Jour 6/31Publié le 19 juin 2026
De la faiblesse à la lumière
La grâce, l'orgueil et la vocation purifiée
Par A. R. Keba Keba
Passage biblique
"Dieu résiste aux orgueilleux, mais il fait grâce aux humbles."
(Jacques 4, 6)
"Ce ne sont pas les bien-portants qui ont besoin de médecin, mais les malades."
(Marc 2, 17)
Texte d'enseignement
Sur le plan spirituel, que se joue-t-il quand une faiblesse devient lumière ?
Trois choses, essentiellement.
La révélation de la grâce. Tant que je réussis, je peux croire que je me
sauve moi-même.
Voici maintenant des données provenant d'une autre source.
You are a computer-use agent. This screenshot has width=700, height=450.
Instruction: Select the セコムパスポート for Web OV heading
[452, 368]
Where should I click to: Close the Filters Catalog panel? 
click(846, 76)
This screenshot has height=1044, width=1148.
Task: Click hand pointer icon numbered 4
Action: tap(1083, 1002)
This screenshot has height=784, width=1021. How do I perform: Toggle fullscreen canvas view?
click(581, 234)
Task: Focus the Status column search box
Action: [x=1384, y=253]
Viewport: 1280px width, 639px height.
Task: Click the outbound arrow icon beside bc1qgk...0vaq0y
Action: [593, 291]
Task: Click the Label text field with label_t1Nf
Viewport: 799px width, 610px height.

L'échec est le grand démystificateur : il me découvre
mendiant. Or l'Évangile est précisément la bonne nouvelle pour les mendiants.
La chute peut donc devenir, paradoxalement, la première vraie rencontre avec
la grâce : « Celui à qui on pardonne peu aime peu ». Celui qui n'a jamais
besoin de rien ne découvre jamais que tout est don. La faiblesse est la porte
par où la grâce entre en premier.
La mort de l'orgueil. L'orgueil est la racine de tout péché et le grand
obstacle à Dieu. La faiblesse assumée est le tombeau de l'orgueil, et donc
le berceau possible de l'humilité, qui est la terre où Dieu sème. L'orgueil
veut construire sa propre tour. L'humilité accepte d'être bâti. L'orgueil
dit : « Je peux. » L'humilité dit : « Tu peux en moi. » Entre les deux, il
y a toute la distance du ciel à la terre.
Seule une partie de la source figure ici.